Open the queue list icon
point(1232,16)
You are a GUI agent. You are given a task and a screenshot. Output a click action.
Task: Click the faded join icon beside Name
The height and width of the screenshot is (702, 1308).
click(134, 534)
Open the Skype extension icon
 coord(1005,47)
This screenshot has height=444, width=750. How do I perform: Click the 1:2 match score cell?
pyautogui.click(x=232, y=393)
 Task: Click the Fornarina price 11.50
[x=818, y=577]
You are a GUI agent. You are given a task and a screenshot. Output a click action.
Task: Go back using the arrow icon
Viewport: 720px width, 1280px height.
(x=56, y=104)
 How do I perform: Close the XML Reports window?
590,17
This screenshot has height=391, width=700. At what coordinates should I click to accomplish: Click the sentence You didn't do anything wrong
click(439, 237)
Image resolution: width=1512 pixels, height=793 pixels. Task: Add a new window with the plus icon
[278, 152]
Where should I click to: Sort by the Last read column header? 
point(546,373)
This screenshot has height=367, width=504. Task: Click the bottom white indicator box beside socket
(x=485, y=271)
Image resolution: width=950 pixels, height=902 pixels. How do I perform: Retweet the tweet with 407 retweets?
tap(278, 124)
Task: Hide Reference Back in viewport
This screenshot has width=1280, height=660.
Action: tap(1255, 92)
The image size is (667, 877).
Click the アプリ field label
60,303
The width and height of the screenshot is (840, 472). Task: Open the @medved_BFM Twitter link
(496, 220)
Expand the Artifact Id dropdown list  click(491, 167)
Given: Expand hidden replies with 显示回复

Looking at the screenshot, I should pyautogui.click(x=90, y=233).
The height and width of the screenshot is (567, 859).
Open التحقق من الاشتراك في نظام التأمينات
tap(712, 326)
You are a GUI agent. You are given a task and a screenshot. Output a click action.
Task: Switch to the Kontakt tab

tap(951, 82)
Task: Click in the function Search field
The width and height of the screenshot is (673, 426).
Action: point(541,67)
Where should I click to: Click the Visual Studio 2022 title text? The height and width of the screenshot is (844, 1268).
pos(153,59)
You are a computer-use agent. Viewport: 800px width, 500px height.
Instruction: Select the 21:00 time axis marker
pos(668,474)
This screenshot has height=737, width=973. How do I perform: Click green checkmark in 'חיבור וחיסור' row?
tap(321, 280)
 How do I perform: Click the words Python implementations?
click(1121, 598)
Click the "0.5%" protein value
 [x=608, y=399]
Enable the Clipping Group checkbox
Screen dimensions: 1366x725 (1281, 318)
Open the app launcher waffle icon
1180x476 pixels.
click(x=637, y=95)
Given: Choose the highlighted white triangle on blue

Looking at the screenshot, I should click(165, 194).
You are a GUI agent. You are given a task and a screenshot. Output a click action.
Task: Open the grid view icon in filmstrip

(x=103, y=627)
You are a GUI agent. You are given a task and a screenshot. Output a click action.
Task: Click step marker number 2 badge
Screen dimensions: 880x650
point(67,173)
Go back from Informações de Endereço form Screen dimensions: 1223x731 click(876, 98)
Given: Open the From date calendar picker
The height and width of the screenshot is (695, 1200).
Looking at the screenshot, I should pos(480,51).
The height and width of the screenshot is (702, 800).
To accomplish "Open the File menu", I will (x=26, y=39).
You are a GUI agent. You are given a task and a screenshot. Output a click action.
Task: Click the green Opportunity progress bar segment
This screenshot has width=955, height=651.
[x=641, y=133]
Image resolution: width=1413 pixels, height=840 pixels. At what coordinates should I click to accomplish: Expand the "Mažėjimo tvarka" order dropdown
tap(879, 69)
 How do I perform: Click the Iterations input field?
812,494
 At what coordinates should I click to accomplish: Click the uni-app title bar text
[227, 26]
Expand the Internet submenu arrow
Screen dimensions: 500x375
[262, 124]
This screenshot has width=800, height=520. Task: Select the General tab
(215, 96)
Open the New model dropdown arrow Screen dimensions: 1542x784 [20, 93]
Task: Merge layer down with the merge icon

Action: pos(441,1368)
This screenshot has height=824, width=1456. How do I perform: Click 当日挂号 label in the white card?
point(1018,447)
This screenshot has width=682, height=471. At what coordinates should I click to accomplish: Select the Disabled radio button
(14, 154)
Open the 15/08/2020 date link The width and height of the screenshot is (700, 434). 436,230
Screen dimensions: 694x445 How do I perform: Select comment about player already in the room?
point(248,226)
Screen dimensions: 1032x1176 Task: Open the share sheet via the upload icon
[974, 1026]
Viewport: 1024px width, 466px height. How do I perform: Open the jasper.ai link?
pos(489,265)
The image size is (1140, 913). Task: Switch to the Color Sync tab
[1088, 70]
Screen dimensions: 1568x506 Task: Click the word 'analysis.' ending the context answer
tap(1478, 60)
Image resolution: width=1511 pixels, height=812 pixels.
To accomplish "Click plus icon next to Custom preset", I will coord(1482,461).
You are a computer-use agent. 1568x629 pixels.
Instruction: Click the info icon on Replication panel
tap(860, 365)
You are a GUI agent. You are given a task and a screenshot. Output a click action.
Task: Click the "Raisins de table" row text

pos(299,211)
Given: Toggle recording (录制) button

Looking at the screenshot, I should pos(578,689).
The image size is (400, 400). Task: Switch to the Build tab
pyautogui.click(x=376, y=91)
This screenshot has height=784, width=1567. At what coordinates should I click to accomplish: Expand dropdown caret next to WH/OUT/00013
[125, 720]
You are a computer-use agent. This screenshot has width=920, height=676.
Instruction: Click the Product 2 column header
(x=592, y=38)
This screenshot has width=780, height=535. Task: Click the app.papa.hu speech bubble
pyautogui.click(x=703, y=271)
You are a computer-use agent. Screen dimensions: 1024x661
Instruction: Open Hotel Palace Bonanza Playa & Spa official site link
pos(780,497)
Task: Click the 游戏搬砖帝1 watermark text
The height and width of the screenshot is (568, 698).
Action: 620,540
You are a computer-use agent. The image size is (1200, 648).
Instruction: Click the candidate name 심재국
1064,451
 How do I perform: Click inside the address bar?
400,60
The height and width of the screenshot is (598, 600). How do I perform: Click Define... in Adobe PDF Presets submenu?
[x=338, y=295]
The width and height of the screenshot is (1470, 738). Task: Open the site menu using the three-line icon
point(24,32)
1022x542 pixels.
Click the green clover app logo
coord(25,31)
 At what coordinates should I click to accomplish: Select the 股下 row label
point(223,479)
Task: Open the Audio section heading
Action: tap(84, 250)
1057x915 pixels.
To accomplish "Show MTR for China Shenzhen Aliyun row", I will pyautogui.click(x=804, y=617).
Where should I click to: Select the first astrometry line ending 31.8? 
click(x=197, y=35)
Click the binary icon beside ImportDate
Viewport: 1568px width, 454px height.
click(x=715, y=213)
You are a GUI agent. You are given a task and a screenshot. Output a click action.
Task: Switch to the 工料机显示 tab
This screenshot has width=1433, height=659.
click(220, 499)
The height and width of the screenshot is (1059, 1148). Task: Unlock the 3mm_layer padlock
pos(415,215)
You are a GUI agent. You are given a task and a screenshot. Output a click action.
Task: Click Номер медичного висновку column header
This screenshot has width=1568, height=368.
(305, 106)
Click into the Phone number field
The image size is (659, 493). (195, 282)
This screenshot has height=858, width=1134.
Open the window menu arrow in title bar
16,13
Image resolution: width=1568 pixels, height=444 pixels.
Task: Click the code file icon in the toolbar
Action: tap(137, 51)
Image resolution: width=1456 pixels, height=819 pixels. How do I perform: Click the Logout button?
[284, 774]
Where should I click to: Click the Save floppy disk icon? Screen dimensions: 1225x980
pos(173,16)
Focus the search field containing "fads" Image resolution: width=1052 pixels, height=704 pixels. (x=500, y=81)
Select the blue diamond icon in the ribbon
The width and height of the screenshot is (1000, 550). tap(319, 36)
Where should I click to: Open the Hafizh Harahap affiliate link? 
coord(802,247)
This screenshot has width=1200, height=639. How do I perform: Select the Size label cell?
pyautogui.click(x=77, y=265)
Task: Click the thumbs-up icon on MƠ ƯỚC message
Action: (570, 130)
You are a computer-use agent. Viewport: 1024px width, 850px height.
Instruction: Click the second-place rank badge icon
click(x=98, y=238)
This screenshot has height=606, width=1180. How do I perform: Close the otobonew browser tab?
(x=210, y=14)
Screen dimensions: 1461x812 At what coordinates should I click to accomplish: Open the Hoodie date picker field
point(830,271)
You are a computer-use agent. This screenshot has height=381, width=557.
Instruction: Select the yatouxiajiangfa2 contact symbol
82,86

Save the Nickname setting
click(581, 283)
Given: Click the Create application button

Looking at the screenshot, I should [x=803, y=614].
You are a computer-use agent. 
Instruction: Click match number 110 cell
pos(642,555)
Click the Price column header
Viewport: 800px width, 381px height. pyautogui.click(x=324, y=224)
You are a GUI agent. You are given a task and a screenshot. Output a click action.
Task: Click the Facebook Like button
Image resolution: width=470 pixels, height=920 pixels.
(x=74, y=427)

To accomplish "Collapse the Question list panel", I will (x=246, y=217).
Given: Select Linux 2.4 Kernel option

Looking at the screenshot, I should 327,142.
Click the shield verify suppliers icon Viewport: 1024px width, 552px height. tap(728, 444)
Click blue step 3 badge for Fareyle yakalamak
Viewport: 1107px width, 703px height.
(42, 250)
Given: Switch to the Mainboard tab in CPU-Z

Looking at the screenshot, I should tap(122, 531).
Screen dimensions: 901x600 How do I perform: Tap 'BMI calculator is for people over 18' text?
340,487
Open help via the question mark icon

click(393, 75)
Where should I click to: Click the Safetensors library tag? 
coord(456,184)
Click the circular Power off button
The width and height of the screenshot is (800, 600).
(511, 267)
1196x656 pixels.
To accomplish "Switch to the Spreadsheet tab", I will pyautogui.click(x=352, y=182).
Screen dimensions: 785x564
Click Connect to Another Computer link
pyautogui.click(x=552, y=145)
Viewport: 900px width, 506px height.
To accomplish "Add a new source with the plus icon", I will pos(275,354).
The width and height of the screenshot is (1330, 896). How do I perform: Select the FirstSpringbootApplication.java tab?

§ REQUIRED ACTION
Quote every line of the records above, from the first down to the one holding "Task: Go back using the arrow icon", exactly as written.

§ THE COMPLETED TASK
Open the queue list icon
point(1232,16)
You are a GUI agent. You are given a task and a screenshot. Output a click action.
Task: Click the faded join icon beside Name
The height and width of the screenshot is (702, 1308).
click(134, 534)
Open the Skype extension icon
 coord(1005,47)
This screenshot has height=444, width=750. How do I perform: Click the 1:2 match score cell?
pyautogui.click(x=232, y=393)
 Task: Click the Fornarina price 11.50
[x=818, y=577]
You are a GUI agent. You are given a task and a screenshot. Output a click action.
Task: Go back using the arrow icon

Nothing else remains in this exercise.